Em perfis criados para redes sociais virtuais, somos convidados à inebriante experiência da multiplicidade, jamais possível para Kevin Arnold e seus amigos de escola. Somos levados para o campo das possibilidades onde experimentamos não só a sensação de sermos constantemente observados, analisados, absolvidos ou condenados, como também nos encantamos diante da amplidão da rede de informações que nos arrebata no vislumbre de poder alcançar centenas, milhares de pessoas bastando para isso não mais que movimentos de dedos. 
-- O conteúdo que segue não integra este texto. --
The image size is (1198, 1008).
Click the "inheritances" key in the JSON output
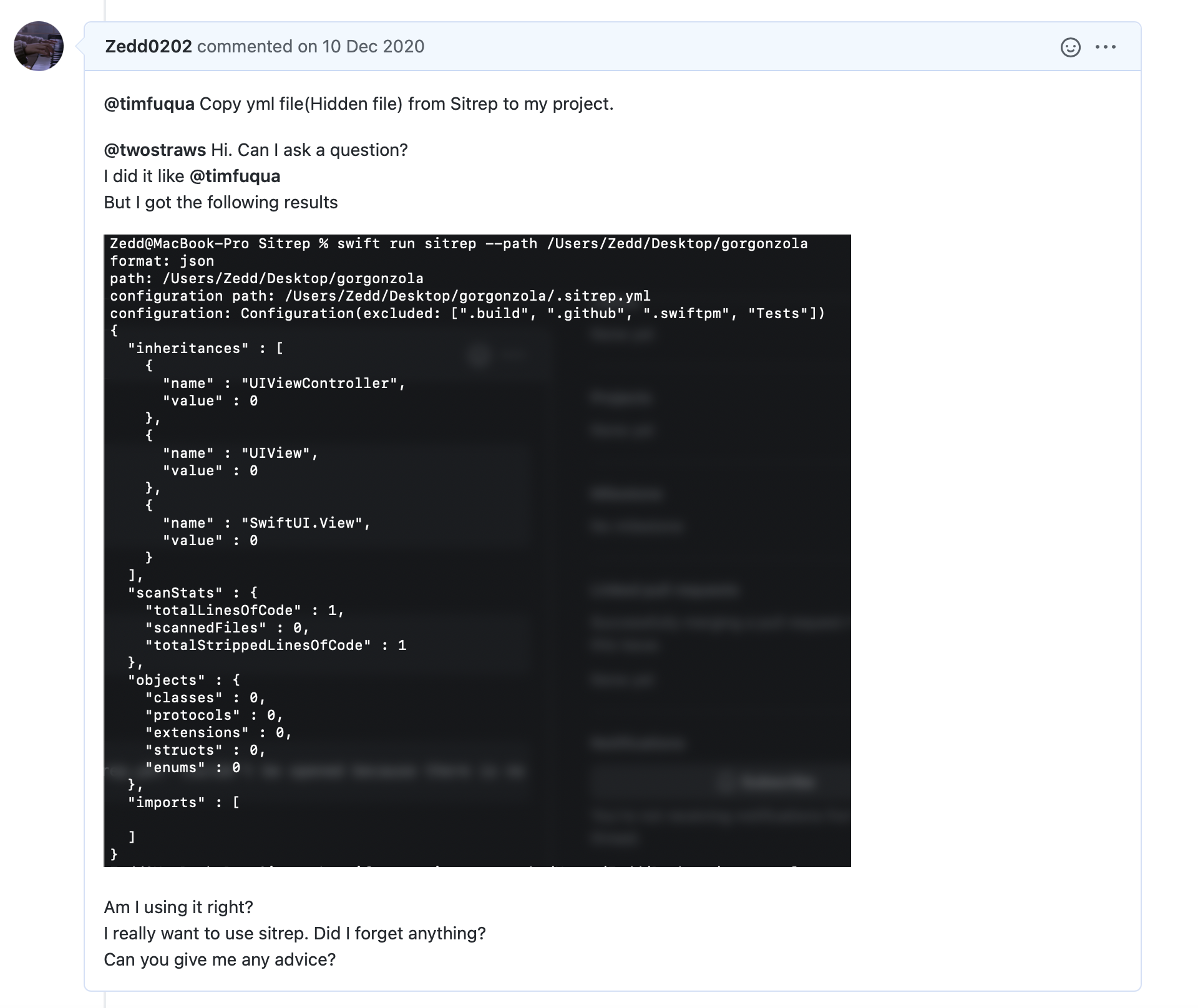[x=188, y=349]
Independente de qualquer esforço, todos nós representamos uma imagem que, de certa forma, nos define na opinião alheia.
 Assim como nós também utilizamos de nossa capacidade de compreensão para fundamentar interpretações a respeito das outras pessoas. Naturalmente, quanto maior for o repertório de quem observa, tanto maior e mais rico será o resultado de sua interpretação, o que sem dúvidas, exige algum conhecimento sobre virtudes, principalmente, virtudes morais. 
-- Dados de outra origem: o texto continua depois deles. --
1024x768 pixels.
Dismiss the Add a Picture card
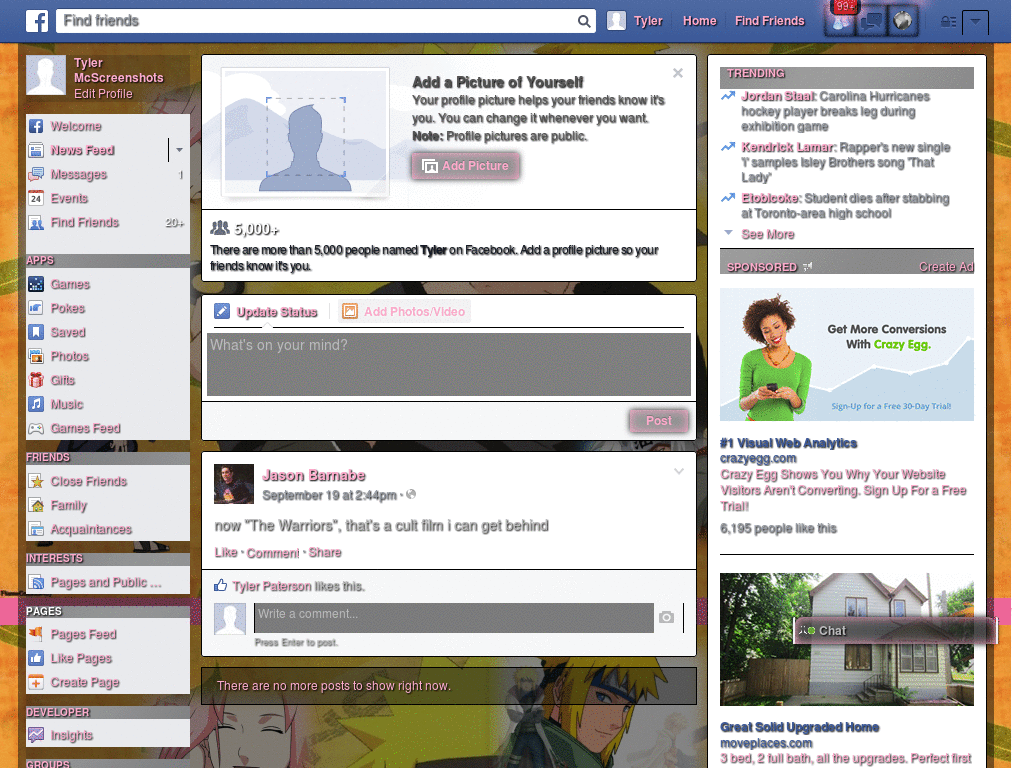[678, 73]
Claro, a maioria de nós sabe reconhecer o tipo de virtude moral que pega bem no meio de tantos defeitos descritos nos catálogos de falhas humanas espalhados por aí. Saber reconhecer tais virtudes também é sinal de que somos capazes de medir seus efeitos positivos aos olhos dos demais, daí a necessidade de imitá-las, justamente por não possuí-las verdadeiramente.

Nossas habilidades para dissimular virtudes se multiplicaram com a chegada das redes sociais. E com isso talvez tenhamos também ampliado nossa angústia por ter de buscar e encontrar novas identidades, diferentes a cada novo estímulo, empolgante a cada nova expressão e firme a todo novo acontecimento que divide o mundo. Talvez ainda não tenhamos aprendido a lidar com essa liberdade de ser o que se queira para tanta gente e ao mesmo tempo. E é provável que nunca saibamos. No entanto, a experiência de lidar com nossa insuficiência é fundamental para que nossos limites não nos ultrapassem e não nos confundam com aquilo que não somos. Assim, quem sabe, conseguiremos enxergar as qualidades das virtudes que não temos, não como algo que deva ser incorporado ou representado (como uma roupa que não nos serve e não foi feita para nós), mas sim como algo a ser admirado, reconhecido e respeitado.

E, se como diz Kevin Arnold, “...você se define menos por quem você é do que por quem fica ao seu lado”, então que nos cerquemos de nós mesmos, com aquilo que fomos capazes de aprender até aqui, com a visão de mundo que somos capazes de enxergar e com as virtudes e defeitos que a natureza se encarregou de nos conceder.